▶ [The task]:
The lines below, from the one holding "At what coordinates should I click to accomplish: Add" through the final line, are to be copied exactly, with no other lines and no pictures.

▶ [Data provided]:
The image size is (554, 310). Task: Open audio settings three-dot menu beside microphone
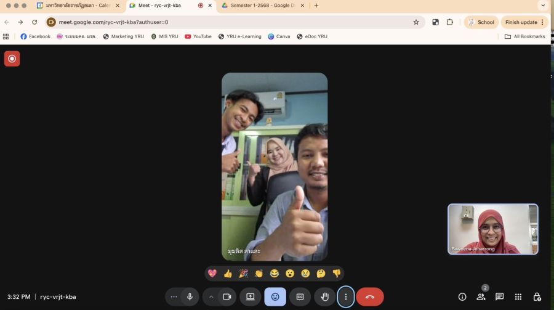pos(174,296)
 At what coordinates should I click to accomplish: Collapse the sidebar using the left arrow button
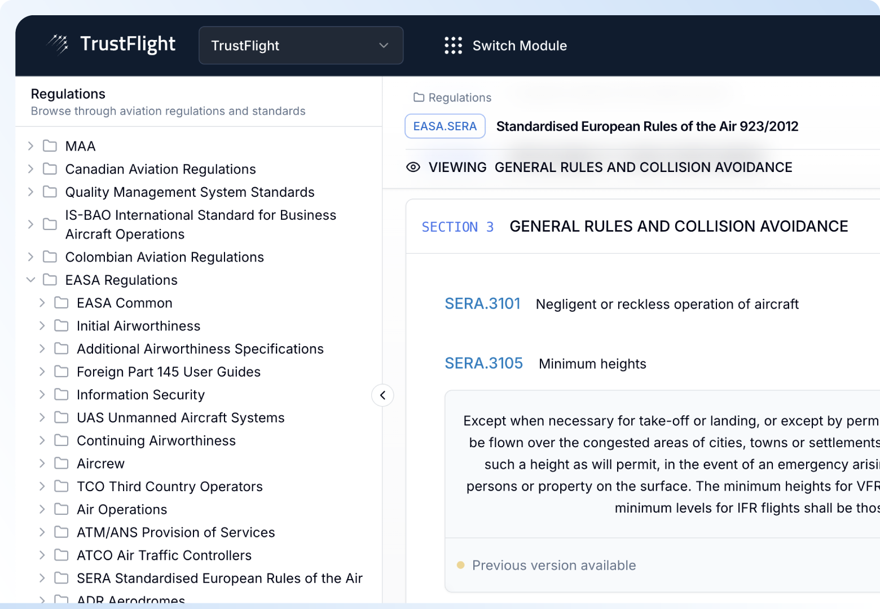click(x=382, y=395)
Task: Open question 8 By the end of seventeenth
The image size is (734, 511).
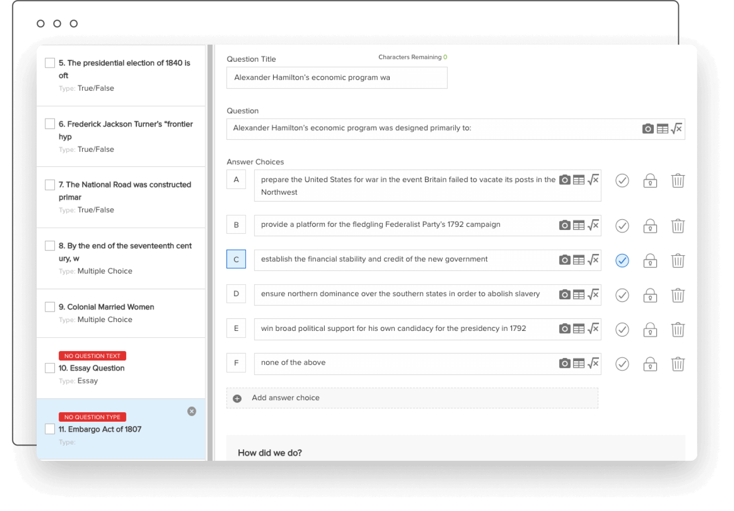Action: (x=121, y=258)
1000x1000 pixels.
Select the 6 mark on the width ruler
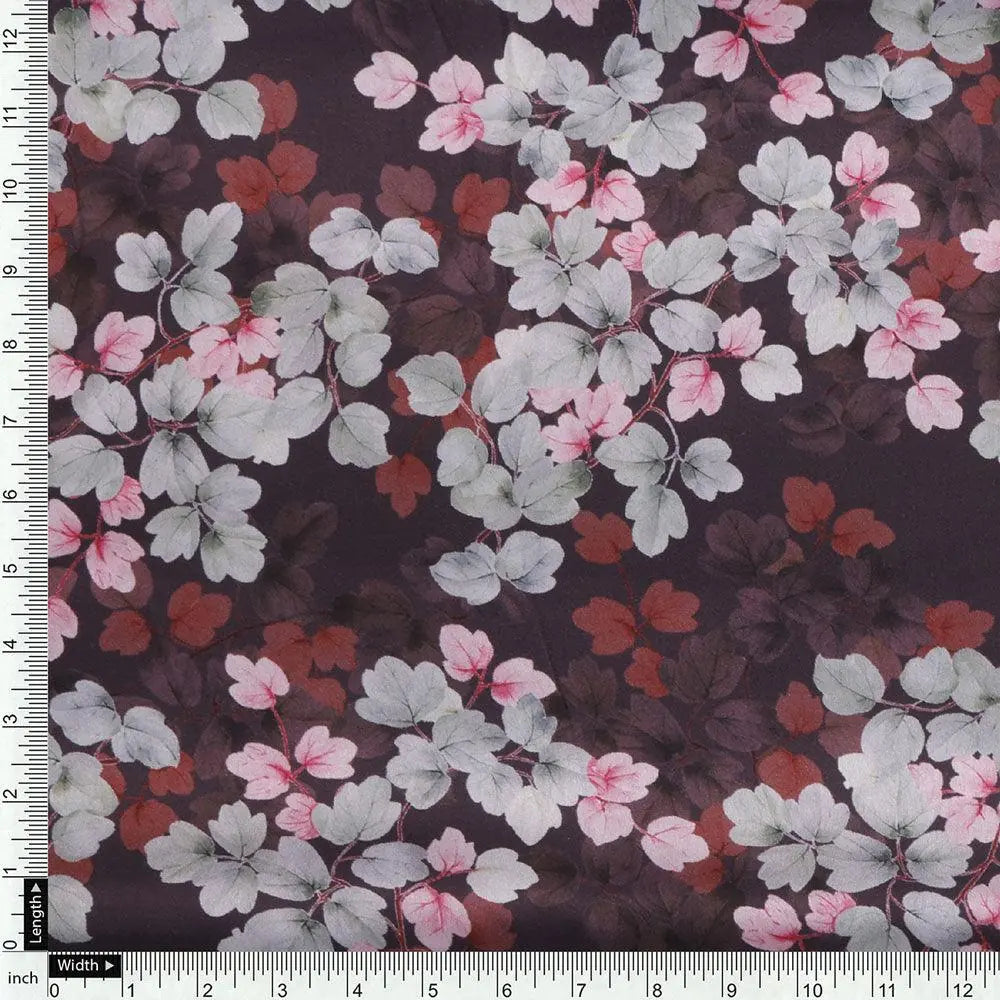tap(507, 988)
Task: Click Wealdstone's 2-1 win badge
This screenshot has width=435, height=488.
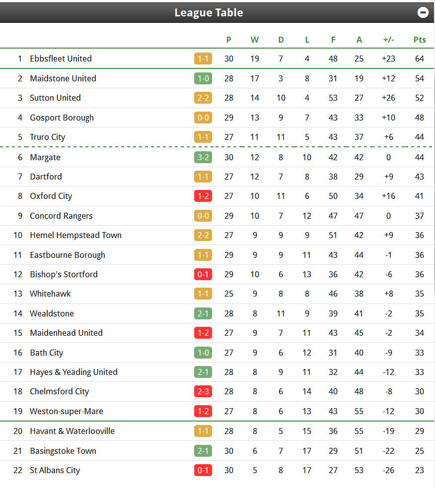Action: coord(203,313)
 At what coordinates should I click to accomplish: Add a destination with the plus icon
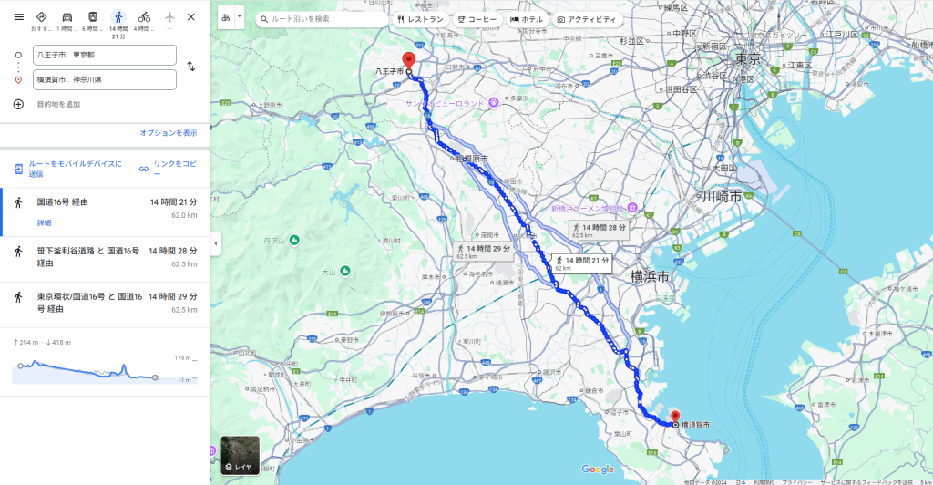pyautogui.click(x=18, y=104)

▶ [Answer below]:
 At what coordinates should I click to accomplish: Add a destination with the plus icon
pyautogui.click(x=18, y=104)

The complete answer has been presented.